Postby a_hnau » 20 Nov 2004, 09:21

Kanakaberaka wrote:But what could the Incarnation mean to an unfallen race?

I have a glimmer of understanding on this. Genesis 3:8 says that the Lord God 'walked in the garden [of Eden] in the cool of the day', and that Adam and Eve heard the sound of his approach and hid. This implies that before the Fall, God could and did make himself present to humankind very much as the Oyeresu do to Tor and Tinidril at the end of Perelandra - of course, God has no need of Ransom to help him choose a form suitable to human eyes. In the Bible, there are a number of places where (seemingly) God appears in human form to people - see the account of the three visitors to Abraham in Genesis 18. But generally where God is directly present to people after the Fall, it is an awesome and frightening theophany (see Exodus 19).

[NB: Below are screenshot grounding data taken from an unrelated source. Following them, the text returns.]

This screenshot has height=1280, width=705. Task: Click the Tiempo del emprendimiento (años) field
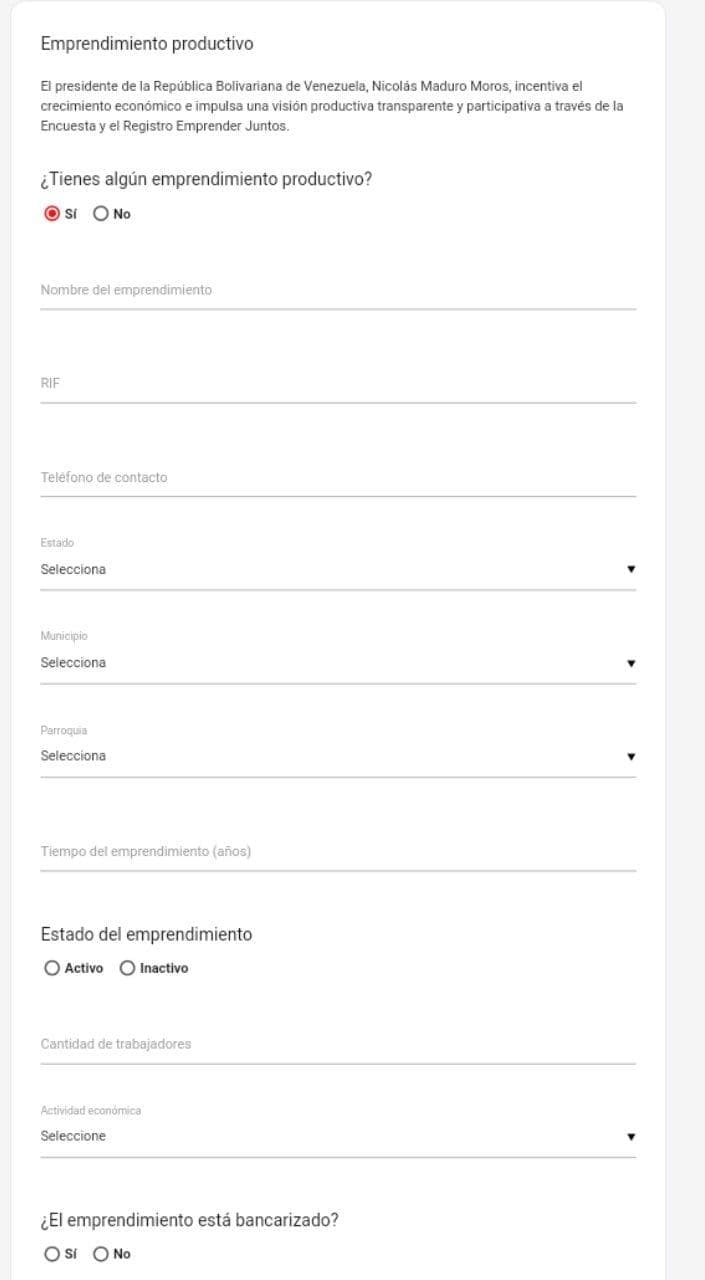tap(338, 852)
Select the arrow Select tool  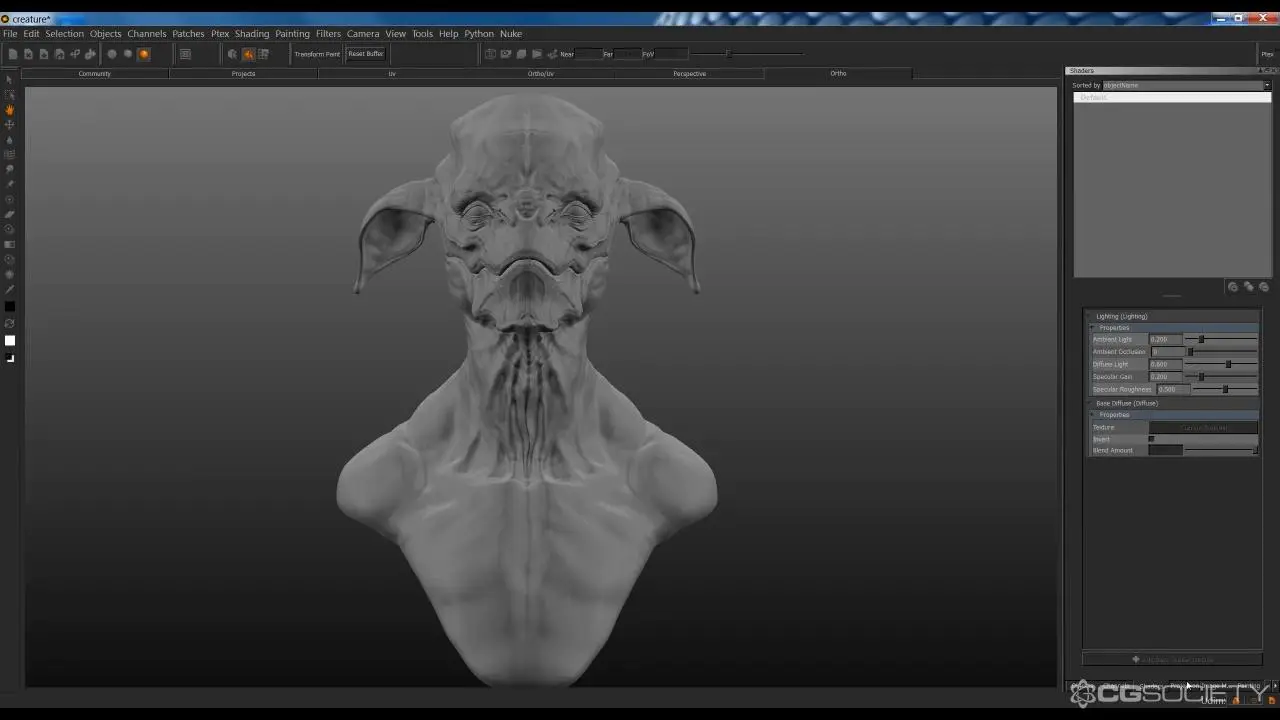click(10, 80)
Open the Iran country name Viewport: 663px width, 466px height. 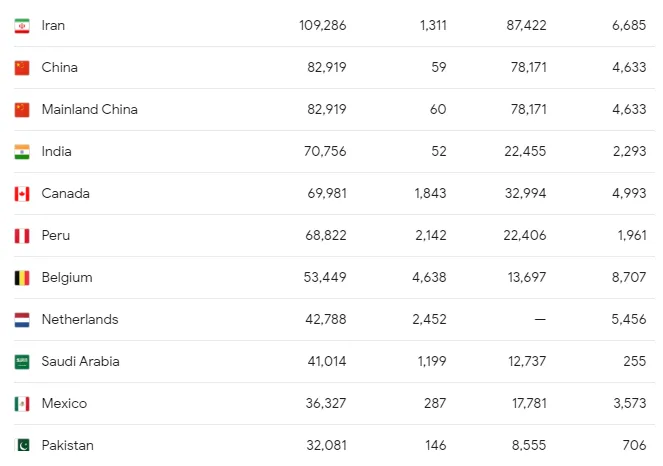click(53, 25)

With this background, I can start to grasp how Tinidril feels about Maleldil becoming a real human being, not just an apparition. Think about Mary Magdalene and how Jesus has gently to tell her not to grasp hold of him when he returns to her after his resurrection. Or how Jane starts to feel about Ransom, and he has to caution her. Since the Green Lady is unfallen, she can experience all these feelings and imagine the joy of having Maleldil with her in flesh and blood, without falling victim as Mary and Jane do to their fallen human desire to hold and possess for oneself.